Henrietta Lacks was an African American woman whose cells, taken without her knowledge or consent in 1951, became one of the most important tools in medical research. Known as HeLa cells, they were the first immortal human cell line and have been used in numerous groundbreaking medical studies, including the development of the polio vaccine, cancer research, and genetic mapping. Despite her immense contribution to science, Henrietta Lacks and her family were not informed of the use of her cells for decades, and it was not until the 1970s that her identity was publicly revealed.
Unveiling the Legacy: Henrietta Lacks and the HeLa Cells
Henrietta Lacks was born on August 1, 1920, in Roanoke, Virginia. She was the daughter of Eliza and Johnny Pleasant, who were tobacco farmers. She was one of ten children and grew up in poverty. She married her cousin David “Day” Lacks in 1941, and they had five children together. In 1951, at the age of 31, Henrietta was diagnosed with cervical cancer and was treated at Johns Hopkins Hospital in Baltimore, Maryland. During her treatment, a sample of her cervical tumor was taken without her knowledge or consent and sent to George Otto Gey, a researcher at Johns Hopkins.
Early Life and Diagnosis
Gey was trying to create an immortal human cell line, which would allow researchers to study human cells in the lab without them dying after a few days. He had been working on this for decades but had not yet been successful. Henrietta’s cells were different; they were able to divide and multiply indefinitely, and Gey was able to establish the first immortal human cell line, which he named HeLa.
The Immortal HeLa Cells
HeLa cells were soon in high demand, and Gey began to distribute them to other researchers around the world.
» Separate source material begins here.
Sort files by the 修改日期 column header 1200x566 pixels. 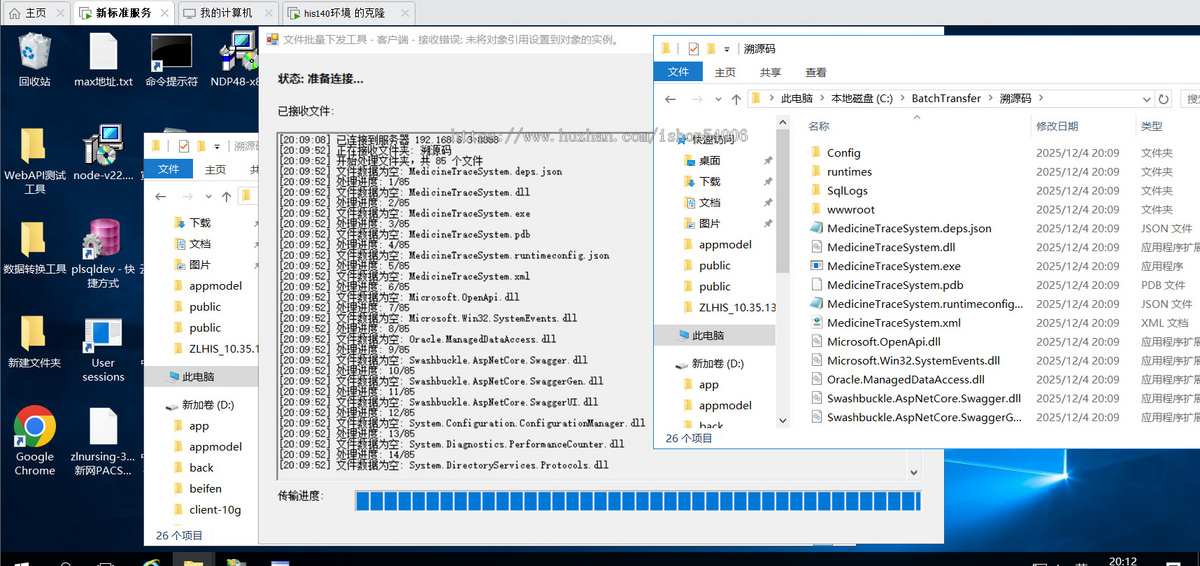click(x=1057, y=127)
They were used in a wide range of studies, including the development of the polio vaccine, the study of cancer, and the study of genetics. HeLa cells were so important that they became known as the “immortal cell line” and were used in countless medical research studies.
Henrietta Lacks died on October 4, 1951, at the age of 31, but her cells continued to live on. Her family was not informed of the use of her cells for decades, and it was not until the 1970s that her identity was publicly revealed. In 1973, researchers at Tuskegee University informed her family that Henrietta’s cells were being used in medical research, and this was the first time they had heard of it.
Family’s Unveiling and Ethical Questions
The Lacks family was shocked and confused by the news, and they had many questions about what had happened to Henrietta’s cells and how they were being used. They also had concerns about privacy and the use of their family member’s cells without their knowledge or consent.
In recent years, there has been increased attention on the ethical issues surrounding the use of Henrietta Lacks’ cells. In 2013, the National Institutes of Health (NIH) announced that they would no longer patent HeLa cells and would make the cells available to researchers without restrictions. In addition, the NIH also announced that they would work with the Lacks family to establish guidelines for the use of HeLa cells in research.
Ethical Considerations and NIH’s Response
The story of Henrietta Lacks and her cells has become an important case study in medical ethics. Her cells have been used in countless medical research studies and have led to many important breakthroughs in medicine. However, her story also highlights the importance of informed consent and the need to respect the privacy and rights of individuals whose cells are used in research.
Legacy and Continued Impact
Henrietta Lacks’ legacy continues to live on through her cells and the groundbreaking medical research they have made possible. Her story has also brought attention to the importance of informed consent and the need to respect the privacy and rights of individuals whose cells are used in medical research.